Digg's Kevin Rose: DiggBar Is Bad For The Internet, So We're Killing It

On his first day since officially taking over the role of acting CEO from Jay Adelson, Digg founder Kevin Rose is making some significant changes. In a new blog post, Rose writes that DiggBar (seen above) is being killed off. And instead of giving the usual “it hasn’t lived up to our expectations” cop-out we often see from the PR machine, he’s being quite candid about it, essentially admitting that it was a bad move. From his post:

“Framing content with an iFrame is bad for the Internet. It causes confusion when bookmarking, breaks w/iFrame busters, and has no ability to communicate with the lower frame (if you browse away from a story, the old digg count still persists). It’s an inconsistent/wonky user experience, and I’m happy to say we are killing it when we launch the new Digg (sign up for the beta here). That said, we will continue to iterate on our browser extensions for Firefox, Chrome, and IE. Look for seriously revamped versions of those in a few months.”

Rose’s candor about killing the DiggBar isn’t without precedent. Last summer, a few months after the DiggBar launched, the site rolled out a highly controversial change that would link Digg shortlinks to Digg.com pages rather than the page you were trying to actually link to. Users were outraged, and Rose started tweeting that he was not aware of the change because he had been on vacation for two weeks, and that he would look into it. It didn’t exactly sound like he was a major proponent.

In the same blog post today, Rose also notes that the site will unban any previously banned domains when the new Digg finally launches. We’ve reached out to Digg to ask if they’d share the underlying logic behind this move.
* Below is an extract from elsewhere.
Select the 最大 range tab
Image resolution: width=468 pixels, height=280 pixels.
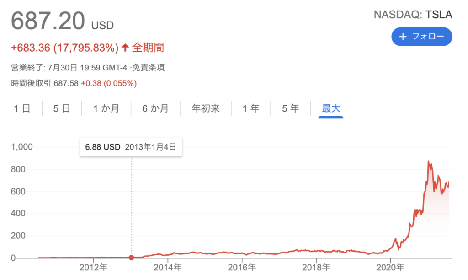click(x=331, y=109)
Update: Here’s what Digg Chief Revenue Officer Chas Edwards had to say about the decision to unban sites:

Members of the Digg community submit quality content they find on professional publications like CNN.com, independent publications and blogs like TechCrunch, video sites like YouTube, or even commercial sites such as Toyota.com or IBM.com. Other readers view these submissions and vote the best of the best to the homepage. In other words, Digg readers care about quality, not whether the publisher is a publicly-traded media company, a Fortune 500 consumer electronics manufacturer, or an independent photographer posting pictures to her blog. Input from 40 million readers combined with Digg’s curation algorithm will always be a better filter than policies enforced by a small staff of humans. It’s another way we’re welcoming brands into the Digg conversation. More ways are coming soon.